▶ [Problem details]:
The lines below starting at the line containing "This screenshot has width=710, height=355." and ending at the line containing "Task: Open the Authentication Type dropdown" are to be repeated exactly, with both ends kept and nothing else added.

[Stored data entries]
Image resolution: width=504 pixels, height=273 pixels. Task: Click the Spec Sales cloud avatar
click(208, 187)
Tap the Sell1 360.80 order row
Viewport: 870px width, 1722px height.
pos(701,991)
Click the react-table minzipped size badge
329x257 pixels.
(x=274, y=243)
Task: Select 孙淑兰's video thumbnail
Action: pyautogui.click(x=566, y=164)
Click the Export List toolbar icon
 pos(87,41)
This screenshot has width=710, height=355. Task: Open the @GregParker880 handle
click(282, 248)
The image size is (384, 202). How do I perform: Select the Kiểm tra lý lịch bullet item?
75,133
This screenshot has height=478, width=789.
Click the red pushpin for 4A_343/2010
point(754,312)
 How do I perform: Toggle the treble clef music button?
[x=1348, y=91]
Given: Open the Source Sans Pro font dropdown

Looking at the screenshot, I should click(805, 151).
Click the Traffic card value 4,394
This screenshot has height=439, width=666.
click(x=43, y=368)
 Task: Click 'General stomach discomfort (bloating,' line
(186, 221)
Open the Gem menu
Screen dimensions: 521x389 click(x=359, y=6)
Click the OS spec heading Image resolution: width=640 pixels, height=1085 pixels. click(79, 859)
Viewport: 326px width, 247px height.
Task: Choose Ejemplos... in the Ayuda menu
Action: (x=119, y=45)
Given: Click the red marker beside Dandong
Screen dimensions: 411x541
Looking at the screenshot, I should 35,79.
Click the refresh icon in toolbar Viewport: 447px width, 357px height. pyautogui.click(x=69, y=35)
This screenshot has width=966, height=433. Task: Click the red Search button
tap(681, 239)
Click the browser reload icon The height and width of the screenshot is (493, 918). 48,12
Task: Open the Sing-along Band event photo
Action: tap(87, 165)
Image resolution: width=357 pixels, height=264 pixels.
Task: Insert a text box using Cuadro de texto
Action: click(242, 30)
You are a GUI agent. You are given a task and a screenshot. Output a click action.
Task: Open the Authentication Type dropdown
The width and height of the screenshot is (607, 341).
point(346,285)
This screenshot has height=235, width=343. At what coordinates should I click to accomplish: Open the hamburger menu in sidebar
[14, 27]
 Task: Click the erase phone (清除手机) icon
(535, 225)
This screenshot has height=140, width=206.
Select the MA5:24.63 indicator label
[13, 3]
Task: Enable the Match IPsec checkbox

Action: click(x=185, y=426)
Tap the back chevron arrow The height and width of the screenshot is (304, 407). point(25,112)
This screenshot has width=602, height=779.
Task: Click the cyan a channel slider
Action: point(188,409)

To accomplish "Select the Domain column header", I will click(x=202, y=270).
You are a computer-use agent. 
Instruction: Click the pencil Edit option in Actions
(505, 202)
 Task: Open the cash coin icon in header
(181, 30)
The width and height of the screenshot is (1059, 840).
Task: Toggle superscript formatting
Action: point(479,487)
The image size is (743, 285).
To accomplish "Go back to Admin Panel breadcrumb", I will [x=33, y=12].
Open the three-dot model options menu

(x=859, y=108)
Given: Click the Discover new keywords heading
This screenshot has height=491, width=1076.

▶ [Expected output]:
This screenshot has width=710, height=355. Task: Open the @GregParker880 handle
click(282, 248)
The image size is (384, 202). How do I perform: Select the Kiểm tra lý lịch bullet item?
75,133
This screenshot has height=478, width=789.
Click the red pushpin for 4A_343/2010
point(754,312)
 How do I perform: Toggle the treble clef music button?
[x=1348, y=91]
Given: Open the Source Sans Pro font dropdown

Looking at the screenshot, I should click(805, 151).
Click the Traffic card value 4,394
This screenshot has height=439, width=666.
click(x=43, y=368)
 Task: Click 'General stomach discomfort (bloating,' line
(186, 221)
Open the Gem menu
Screen dimensions: 521x389 click(x=359, y=6)
Click the OS spec heading Image resolution: width=640 pixels, height=1085 pixels. click(79, 859)
Viewport: 326px width, 247px height.
Task: Choose Ejemplos... in the Ayuda menu
Action: (x=119, y=45)
Given: Click the red marker beside Dandong
Screen dimensions: 411x541
Looking at the screenshot, I should 35,79.
Click the refresh icon in toolbar Viewport: 447px width, 357px height. pyautogui.click(x=69, y=35)
This screenshot has width=966, height=433. Task: Click the red Search button
tap(681, 239)
Click the browser reload icon The height and width of the screenshot is (493, 918). 48,12
Task: Open the Sing-along Band event photo
Action: tap(87, 165)
Image resolution: width=357 pixels, height=264 pixels.
Task: Insert a text box using Cuadro de texto
Action: click(242, 30)
You are a GUI agent. You are given a task and a screenshot. Output a click action.
Task: Open the Authentication Type dropdown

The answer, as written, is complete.